As we all know, Plato speaks as a man of reason, and of ideas, of an ideal transcendental world where truth and perfection reside. But, as he says in The Republic, music is a good companion in cultivating and aligning the ”soul from earliest years into likeness and sympathy with the beauty of reason” (Book IV). But, it is music in its simplest, most harmonious forms and only a few instruments like the lyre are considered to work for the temperance and education of children, for the cultivation of their harmonious and virtuous soul as,

musical training is a more potent instrument than any other, because rhythm and harmony find their way into the inward places of the soul, on which they mightily fasten, imparting grace, and making the soul of him who is rightly educated graceful (ibid).

While the soul here is presupposed to exist prior to being exposed to a library, to books and to knowledge, it can nevertheless be refined and made graceful.
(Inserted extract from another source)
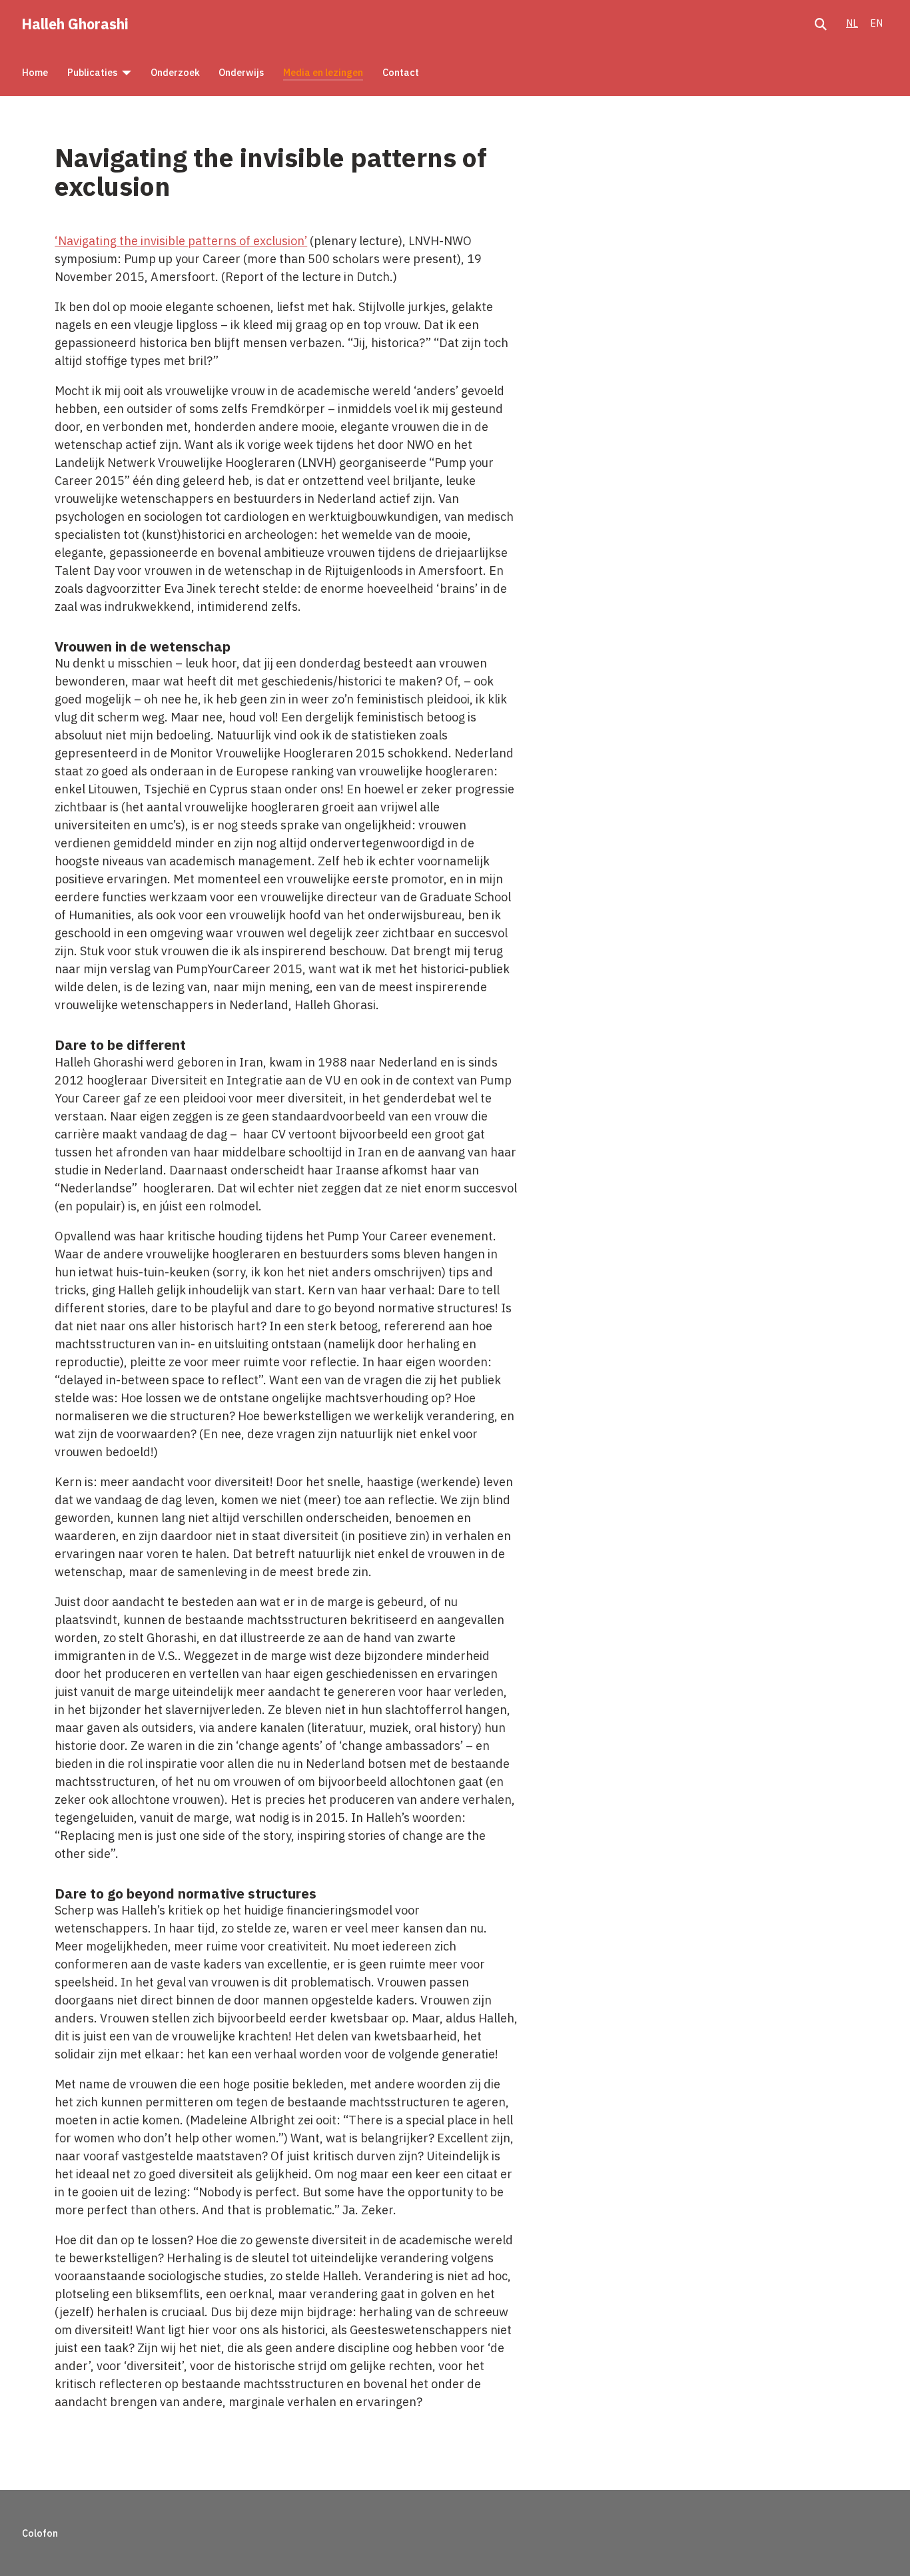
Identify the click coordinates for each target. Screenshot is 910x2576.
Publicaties (92, 72)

The soul is neither self-contained, nor unchanging. It is malleable. What must be shunned then is that which leads astray from the “beauty of reason,” and when the child has grown up there should be no ”new kind of song” (ibid). No, there should be no “new kind of song” as music could prove to be disruptive to society as a whole since “any musical innovation is full of danger to the whole State” (ibid). Thus, music in Plato’s view is highly political by its very nature.

What’s a soul without music,
the rhythm of being, and of the body?
A soul famined, maybe.

As an African proverb says:
Music is food for the soul

Shades of Cogs shows an array a mapping a new media reading of texts published in the 'old' media print. The readings speaks about the indeterminacy and ex-stasis of signs, of mappings and structural frameworks. And music.

By happy coincidence, and despite his ambivalent relation to music, the string instrument kora resounds in Plato’s concept the chora, which he sees as a receptacle for the soul.

By happy coincidence, the string instrument kora resounds in Julia Kristeva’s rereading of the chora as the semiotic chora, a receptacle for the unconscious that embodies our being in the world. And this chora, this otherness, can be heard in the rhythms of our language, in the body’s movement…, and in the compositions we create.